PROBLEM DESCRIPTION – Please rewrite all the records below, swapping "MBA Notes" for "Study Notes" wherever it occurs and leaving everything else unchanged.

ENTRIES SHOWN –
_____

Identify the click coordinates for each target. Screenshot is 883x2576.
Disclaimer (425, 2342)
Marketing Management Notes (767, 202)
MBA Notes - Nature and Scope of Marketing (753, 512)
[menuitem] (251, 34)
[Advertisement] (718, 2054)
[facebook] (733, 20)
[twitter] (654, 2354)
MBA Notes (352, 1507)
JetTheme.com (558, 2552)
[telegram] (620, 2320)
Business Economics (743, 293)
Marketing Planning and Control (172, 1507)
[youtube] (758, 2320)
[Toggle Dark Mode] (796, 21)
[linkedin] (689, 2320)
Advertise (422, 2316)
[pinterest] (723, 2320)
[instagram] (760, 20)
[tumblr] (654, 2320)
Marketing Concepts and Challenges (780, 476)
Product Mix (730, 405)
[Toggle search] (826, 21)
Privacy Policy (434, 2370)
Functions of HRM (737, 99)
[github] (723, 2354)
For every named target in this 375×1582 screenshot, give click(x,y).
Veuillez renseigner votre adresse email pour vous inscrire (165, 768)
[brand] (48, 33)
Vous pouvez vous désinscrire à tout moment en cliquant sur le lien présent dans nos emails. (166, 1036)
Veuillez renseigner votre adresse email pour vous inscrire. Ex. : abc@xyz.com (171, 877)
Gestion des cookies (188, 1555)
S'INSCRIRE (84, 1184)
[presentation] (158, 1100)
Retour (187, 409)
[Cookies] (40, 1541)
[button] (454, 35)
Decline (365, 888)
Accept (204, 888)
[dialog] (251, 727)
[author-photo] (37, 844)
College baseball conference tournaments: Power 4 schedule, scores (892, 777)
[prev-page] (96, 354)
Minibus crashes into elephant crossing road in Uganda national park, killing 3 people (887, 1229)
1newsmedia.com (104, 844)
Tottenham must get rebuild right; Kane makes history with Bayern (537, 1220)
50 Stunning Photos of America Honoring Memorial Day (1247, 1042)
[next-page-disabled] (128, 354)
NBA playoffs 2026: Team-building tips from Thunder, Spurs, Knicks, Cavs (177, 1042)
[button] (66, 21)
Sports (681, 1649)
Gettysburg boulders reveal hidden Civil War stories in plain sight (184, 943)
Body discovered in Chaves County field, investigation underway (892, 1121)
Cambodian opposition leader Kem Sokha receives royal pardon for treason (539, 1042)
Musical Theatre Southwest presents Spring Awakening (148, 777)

_____

OUTPUT BELOW –
Identify the click coordinates for each target. Screenshot is 883x2576.
Disclaimer (425, 2342)
Marketing Management Notes (767, 202)
Study Notes - Nature and Scope of Marketing (753, 512)
[menuitem] (251, 34)
[Advertisement] (718, 2054)
[facebook] (733, 20)
[twitter] (654, 2354)
Study Notes (352, 1507)
JetTheme.com (558, 2552)
[telegram] (620, 2320)
Business Economics (743, 293)
Marketing Planning and Control (172, 1507)
[youtube] (758, 2320)
[Toggle Dark Mode] (796, 21)
[linkedin] (689, 2320)
Advertise (422, 2316)
[pinterest] (723, 2320)
[instagram] (760, 20)
[tumblr] (654, 2320)
Marketing Concepts and Challenges (780, 476)
Product Mix (730, 405)
[Toggle search] (826, 21)
Privacy Policy (434, 2370)
Functions of HRM (737, 99)
[github] (723, 2354)
For every named target in this 375×1582 screenshot, give click(x,y).
Veuillez renseigner votre adresse email pour vous inscrire (165, 768)
[brand] (48, 33)
Vous pouvez vous désinscrire à tout moment en cliquant sur le lien présent dans nos emails. (166, 1036)
Veuillez renseigner votre adresse email pour vous inscrire. Ex. : abc@xyz.com (171, 877)
Gestion des cookies (188, 1555)
S'INSCRIRE (84, 1184)
[presentation] (158, 1100)
Retour (187, 409)
[Cookies] (40, 1541)
[button] (454, 35)
Decline (365, 888)
Accept (204, 888)
[dialog] (251, 727)
[author-photo] (37, 844)
College baseball conference tournaments: Power 4 schedule, scores (892, 777)
[prev-page] (96, 354)
Minibus crashes into elephant crossing road in Uganda national park, killing 3 people (887, 1229)
1newsmedia.com (104, 844)
Tottenham must get rebuild right; Kane makes history with Bayern (537, 1220)
50 Stunning Photos of America Honoring Memorial Day (1247, 1042)
[next-page-disabled] (128, 354)
NBA playoffs 2026: Team-building tips from Thunder, Spurs, Knicks, Cavs (177, 1042)
[button] (66, 21)
Sports (681, 1649)
Gettysburg boulders reveal hidden Civil War stories in plain sight (184, 943)
Body discovered in Chaves County field, investigation underway (892, 1121)
Cambodian opposition leader Kem Sokha receives royal pardon for treason (539, 1042)
Musical Theatre Southwest presents Spring Awakening (148, 777)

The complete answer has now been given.